読解用抜粋:
● ● ●
PALSARのスキャンサー・モードで見た流氷と北海道周辺

図1 PALSARのスキャンサー・モードで観測した流氷と北海道周辺
(Google Earthで見る北海道 (kmz形式、1.88MB、低解像度版))
図1は2006年4月18日夜10時頃、北上する軌道から、北海道を含む幅350 km、長さ1,000 kmの領域を陸域観測技術衛星「だいち」(ALOS)に搭載したフェーズドアレイ方式Lバンド合成開口レーダ(PALSAR)のスキャンサー・モード*1で観測したものです。
図1の上部には北海道の大部分が捉えられ、図の左上には札幌の市街地が明るく見えています。図の下の方は三陸沖から茨城沖の太平洋です。
図1を詳細に見ると以下のように、PALSARの高いSNを有するスキャンサー・モードでの観測によって、海面の観測がかなり詳細に行えることや、昼夜の別なく、また天候に左右されずに日本近海の流氷観測が行えることが確認されました。


流氷(領域A)
北海道のオホーツク海沿岸では、例年12月から4月にかけて、流氷が押し寄せます。流氷の中や下では植物プランクトンが大量に発生して、良好な漁場の形成に一役買いますが、船舶の安全航行上、問題となるので、日本では海上保安庁が航空機、衛星画像を用いて観測を行っています。
流氷の表面はざらざらしており、合成開口レーダ(SAR)で見るとやや明るく見えます。衛星方向にほとんど電波を返してこない海面に比べて、流氷は明るいことから、SAR画像で比較的容易に見分けることができます。特に、LバンドSARでは他の波長のSARに比べて明るく見えます。この画像が取得されたのは4月18日で、北海道沿岸の流氷はほぼ消え、その代わりサハリンのアニワ岬の沖を漂う様子が確認できます。

図2 2006年4月19日の北海道オホーツク海沿岸の海氷分布図
(海上保安庁の海氷速報より転載)
図2は図1の翌日の海上保安庁の海氷速報による海氷分布図で、これと比べると、流氷の分布がほぼ合致していること、レーダ画像の分解能が高く、より詳細なレベルで流氷把握ができそうなことがわかります。


海面の高温域と低温域(領域B及びC)
北海道の南の海上に目を移しましょう。PALSARの電波の入射角は画像の左から右にかけて大きくなります(左端は18°、右端は43°)。右に行くほど暗くなるのは海面の反射係数が徐々に小さくなるからで、いわば当たり前です。しかし、いずれも左端なのにB域は白く、C域は黒く見えます。
図3 AMSR-Eによる2006年4月19日の三陸沖の海面水温
図3は改良型高性能マイクロ波放射計AMSR-Eによる翌日の海面水温を示しており、領域Bは海面水温が高く、領域Cでは海面水温が低いことが分かります。海面水温が大気温度よりも高ければ、海面からの熱移動を最大にすべく表面積が広くなって海面が荒れ、結果として白く(反射係数が大きく)見えます。一方、海面水温が低ければ(そして大気温度と差がなければ)、海面と大気のエネルギー授受はなく、海面は滑らかとなります。そして反射係数は小さく結果として暗く見えます。PALSARのSN(信号対雑音比率)はこれまで以上に高く、海面の観測に適しています。
● ● ●
データ記録:
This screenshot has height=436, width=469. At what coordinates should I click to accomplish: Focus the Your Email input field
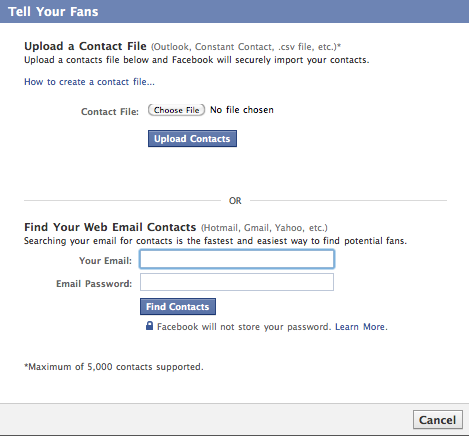coord(237,259)
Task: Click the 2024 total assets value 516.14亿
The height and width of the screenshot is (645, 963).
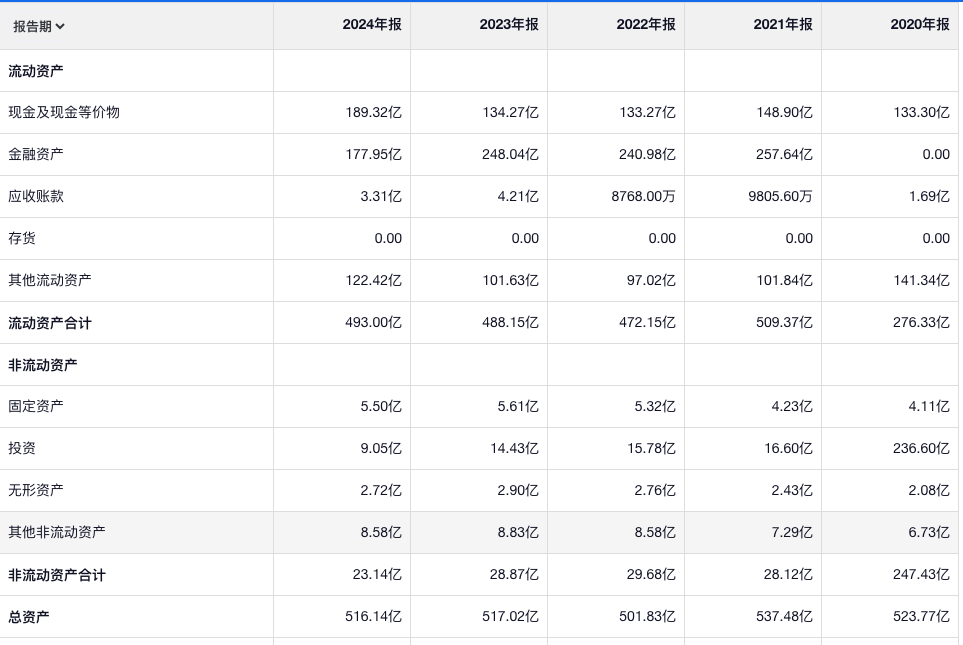Action: tap(373, 617)
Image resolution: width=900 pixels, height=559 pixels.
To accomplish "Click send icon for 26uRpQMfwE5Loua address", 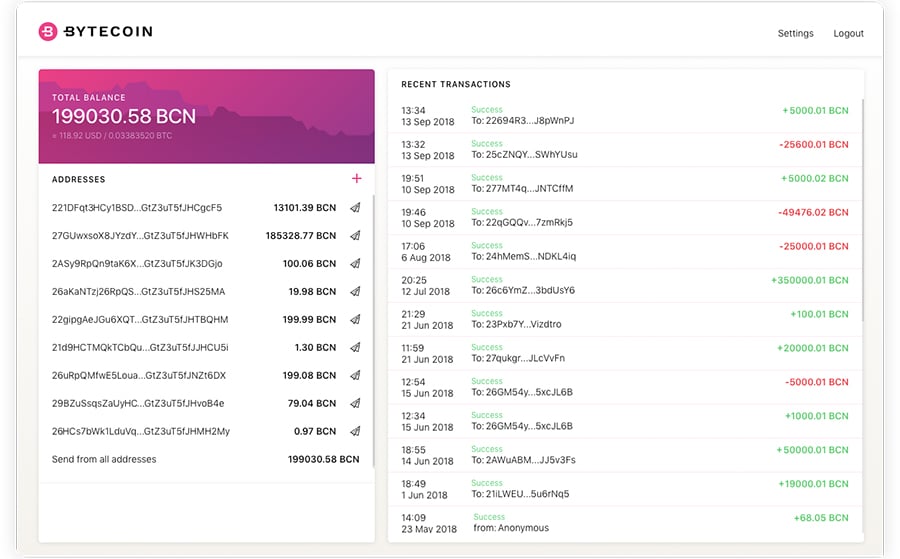I will [355, 376].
● ● ●
課題: 流氷観測についての抜粋のうち、「海面の高温域と低温域(領域B及びC)」から「で以上に高く、海面の観測に適しています。」までの部分をすべて、一字も変えずに書き写してください。

記述解答:
海面の高温域と低温域(領域B及びC)
北海道の南の海上に目を移しましょう。PALSARの電波の入射角は画像の左から右にかけて大きくなります(左端は18°、右端は43°)。右に行くほど暗くなるのは海面の反射係数が徐々に小さくなるからで、いわば当たり前です。しかし、いずれも左端なのにB域は白く、C域は黒く見えます。
図3 AMSR-Eによる2006年4月19日の三陸沖の海面水温
図3は改良型高性能マイクロ波放射計AMSR-Eによる翌日の海面水温を示しており、領域Bは海面水温が高く、領域Cでは海面水温が低いことが分かります。海面水温が大気温度よりも高ければ、海面からの熱移動を最大にすべく表面積が広くなって海面が荒れ、結果として白く(反射係数が大きく)見えます。一方、海面水温が低ければ(そして大気温度と差がなければ)、海面と大気のエネルギー授受はなく、海面は滑らかとなります。そして反射係数は小さく結果として暗く見えます。PALSARのSN(信号対雑音比率)はこれまで以上に高く、海面の観測に適しています。